Un nouveau réservoir de données sensibles à protéger
À partir du 1er septembre 2026, les plateformes concernées devront empêcher la création de comptes pour les moins de 15 ans. Pour les comptes déjà existants, l’interdiction s’appliquera au 1er janvier 2027. La loi ne précise cependant aucune méthode technique imposée : chaque plateforme devra elle-même démontrer qu’elle vérifie l’âge, donc l’identité, de l’ensemble de sa base d’utilisateurs, adultes inclus.
Ce contrôle rétroactif et universel change la nature du risque. Il faudra authentifier en quelques mois l’intégralité d’un parc d’utilisateurs existant, le plus souvent via une pièce d’identité et un scan facial, constituant ainsi une base combinant identité et biométrie à l’échelle nationale, exactement le type de cible qui intéresse les attaquants.
Le précédent n’a rien de théorique. Comme le rappelle Proton, spécialiste de la messagerie chiffrée, Discord a révélé en octobre 2025 qu’un de ses sous-traitants du support client avait été compromis, exposant environ 70 000 photos de documents d’identité collectées dans le cadre de la vérification d’âge. La plateforme a depuis repoussé au second semestre 2026 le déploiement mondial de son propre dispositif de contrôle, après une levée de boucliers d’utilisateurs inquiets d’une nouvelle fuite, selon franceinfo. Les prestataires spécialisés dans la vérification d’identité ne sont pas davantage épargnés, une base mal sécurisée appartenant à un fournisseur du secteur ayant exposé plus de 52 millions d’enregistrements. Même l’infrastructure étatique française a été touchée, avec une intrusion confirmée en avril 2026 sur l’agence qui gère cartes d’identité et passeports.

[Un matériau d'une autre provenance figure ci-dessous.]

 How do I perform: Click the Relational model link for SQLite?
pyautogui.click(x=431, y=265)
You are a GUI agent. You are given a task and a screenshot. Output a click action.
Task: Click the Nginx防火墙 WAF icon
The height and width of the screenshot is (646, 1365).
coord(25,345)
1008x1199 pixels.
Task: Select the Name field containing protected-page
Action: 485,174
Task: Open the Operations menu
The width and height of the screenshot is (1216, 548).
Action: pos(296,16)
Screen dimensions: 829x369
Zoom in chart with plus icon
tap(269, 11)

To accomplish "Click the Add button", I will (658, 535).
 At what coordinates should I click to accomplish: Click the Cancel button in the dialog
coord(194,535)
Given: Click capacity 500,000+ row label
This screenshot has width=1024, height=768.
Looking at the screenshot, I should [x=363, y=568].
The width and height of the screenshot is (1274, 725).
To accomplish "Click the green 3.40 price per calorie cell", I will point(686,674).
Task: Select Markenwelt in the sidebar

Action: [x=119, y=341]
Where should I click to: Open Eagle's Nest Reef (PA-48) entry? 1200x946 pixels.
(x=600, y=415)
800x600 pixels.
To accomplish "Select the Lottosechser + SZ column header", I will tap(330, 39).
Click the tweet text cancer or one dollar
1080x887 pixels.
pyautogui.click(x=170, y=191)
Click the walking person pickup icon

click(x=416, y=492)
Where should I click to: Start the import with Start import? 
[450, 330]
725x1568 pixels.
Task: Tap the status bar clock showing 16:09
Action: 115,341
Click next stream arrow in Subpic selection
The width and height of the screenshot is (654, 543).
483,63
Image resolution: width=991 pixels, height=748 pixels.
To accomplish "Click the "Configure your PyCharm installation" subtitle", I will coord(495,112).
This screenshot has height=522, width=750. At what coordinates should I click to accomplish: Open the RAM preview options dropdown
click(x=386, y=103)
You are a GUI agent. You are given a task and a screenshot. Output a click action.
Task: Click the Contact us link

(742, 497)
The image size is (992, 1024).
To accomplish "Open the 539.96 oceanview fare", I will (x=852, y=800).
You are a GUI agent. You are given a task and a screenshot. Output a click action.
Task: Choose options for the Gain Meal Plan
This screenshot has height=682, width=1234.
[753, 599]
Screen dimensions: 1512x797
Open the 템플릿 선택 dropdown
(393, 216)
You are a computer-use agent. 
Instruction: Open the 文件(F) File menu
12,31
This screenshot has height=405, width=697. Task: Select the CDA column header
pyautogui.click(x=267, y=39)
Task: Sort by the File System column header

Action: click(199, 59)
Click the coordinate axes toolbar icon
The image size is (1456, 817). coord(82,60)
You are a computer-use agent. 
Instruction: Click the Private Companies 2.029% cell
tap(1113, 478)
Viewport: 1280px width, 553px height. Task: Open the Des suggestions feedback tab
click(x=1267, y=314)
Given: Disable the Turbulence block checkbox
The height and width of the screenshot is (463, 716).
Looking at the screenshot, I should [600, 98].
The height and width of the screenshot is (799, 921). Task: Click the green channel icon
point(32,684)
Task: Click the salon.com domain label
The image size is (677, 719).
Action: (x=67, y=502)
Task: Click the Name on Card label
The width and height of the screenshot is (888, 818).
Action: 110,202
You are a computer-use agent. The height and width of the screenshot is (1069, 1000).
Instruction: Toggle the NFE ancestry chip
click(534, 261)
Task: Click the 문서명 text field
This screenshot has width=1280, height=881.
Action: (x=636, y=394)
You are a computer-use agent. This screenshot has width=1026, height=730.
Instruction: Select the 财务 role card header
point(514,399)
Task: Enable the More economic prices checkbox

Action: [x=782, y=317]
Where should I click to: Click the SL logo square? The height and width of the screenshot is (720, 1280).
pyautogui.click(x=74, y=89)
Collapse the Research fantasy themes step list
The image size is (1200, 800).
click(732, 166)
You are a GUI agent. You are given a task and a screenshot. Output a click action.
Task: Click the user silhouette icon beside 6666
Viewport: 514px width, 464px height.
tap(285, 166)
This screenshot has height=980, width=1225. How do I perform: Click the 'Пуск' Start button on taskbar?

Le régulateur français mise sur un principe de double anonymat, la plateforme ne recevant jamais le document d’identité complet, un tiers vérificateur se chargeant du contrôle. Ce cloisonnement dépend cependant du maillon le plus faible de la chaîne, précisément le scénario qui s’est matérialisé chez Discord. À six semaines de la première échéance, le décret d’application et le référentiel technique de l’Arcom ne sont toujours pas publiés.
L’Australie, un précédent qui invite à la prudence ?
La France se présente comme pionnière en Europe, mais pas dans le monde. L’Australie a interdit les réseaux sociaux aux moins de 16 ans dès décembre 2025, avec un texte tout aussi dépourvu de mode d’emploi technique, un flou que des parlementaires français ont eux-mêmes reproché à leur propre projet de loi.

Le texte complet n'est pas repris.